* Document section *
#####

Why The Dark Knight Rises isn’t in 3D but is in IMAX instead and Why That’s GOOD!

Exactly what is Imax and why do I argue you should watch “The Dark Knight Rises” in Imax?

I remember when I was buying a ticket to Mission Impossible 4 Ghost Protocol, the guy behind me asked if the movie was in 3D. The saleslady was forced to say no. I had to butt in. “The movie isn’t in 3D but it’s in Imax, which is a film size ten times bigger than a normal movie. When you watch it, it will feel like they knocked out a wall in the theater, it will feel like you’re really there! For normal movies, you don’t need this, but for a movie like this Mission Impossible, like in the Burj Khalifa scenes, when the camera looks down, you are looking from the tallest building in the world. Imax is worth it, in this case. 3D will just diminish the experience.” I think he bought the ticket.

First, let’s talk about resolutions. For convenience, we’ll use pixels to compare resolutions. Pixels are the little dots that make up the pictures in a video screen. Depending on the technology, a pixel can be a colored dot in the old Cathode-ray tube television, a Liquid Crystal Display dot on an LCD screen or a Light-emitting diode dot on the new LED televisions.

So here’s a graphic showing the various kinds of video display resolutions, ranging from the VCD format to Blu-ray to 1080p High Definition TV’s and the 4k format used by high-end video cameras.

At the lowest corner, you can see the screen size of the VCD format. It’s laughably smaller than the DVD or the Blu-ray (the 1080p standard). Blu-rays, just estimating from the size of this graphic, have nine times the pixels of a DVD.

What does that mean for you? If you bought a nice new 100 cm LED television and you project a VCD disc, it would look incredibly ugly, a DVD would look kind of blurry, and a 1080p Blu-ray would look quite good.

The big red box is the 4k resolution, used by professional video cameras like the Red One or for rendering computer-generated visual effects for companies like Industrial Light & Magic. Let’s not fool around with that.

#####

* Dataset extract *
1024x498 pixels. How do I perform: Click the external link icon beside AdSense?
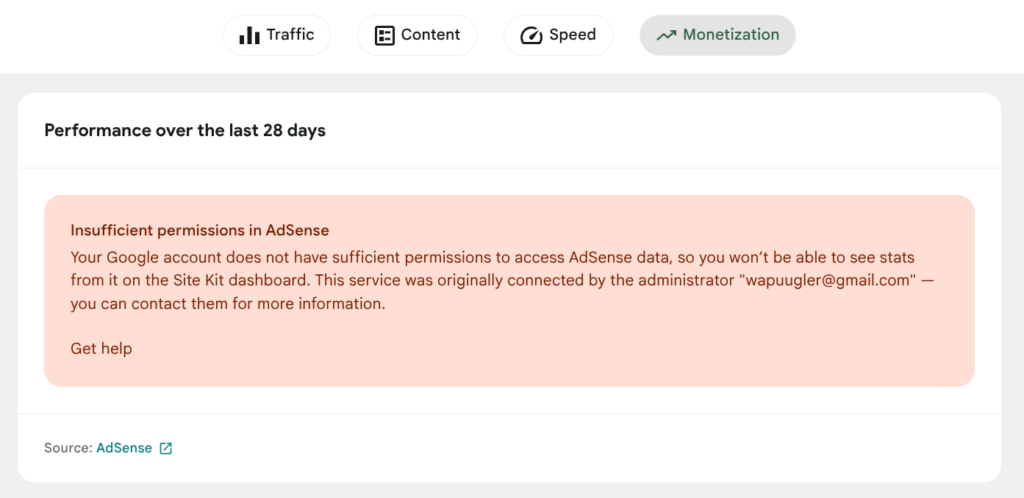pyautogui.click(x=166, y=448)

#####

* What is asked *
#1 Which professional video camera does the IMAX article name as using the 4k resolution?
#2 Reproduce the IMAX article word for word from "At the lowest" to "look quite good.".
None of the data is needed here.

* Written answers *
#1 The Red One.

#2
At the lowest corner, you can see the screen size of the VCD format. It’s laughably smaller than the DVD or the Blu-ray (the 1080p standard). Blu-rays, just estimating from the size of this graphic, have nine times the pixels of a DVD.

What does that mean for you? If you bought a nice new 100 cm LED television and you project a VCD disc, it would look incredibly ugly, a DVD would look kind of blurry, and a 1080p Blu-ray would look quite good.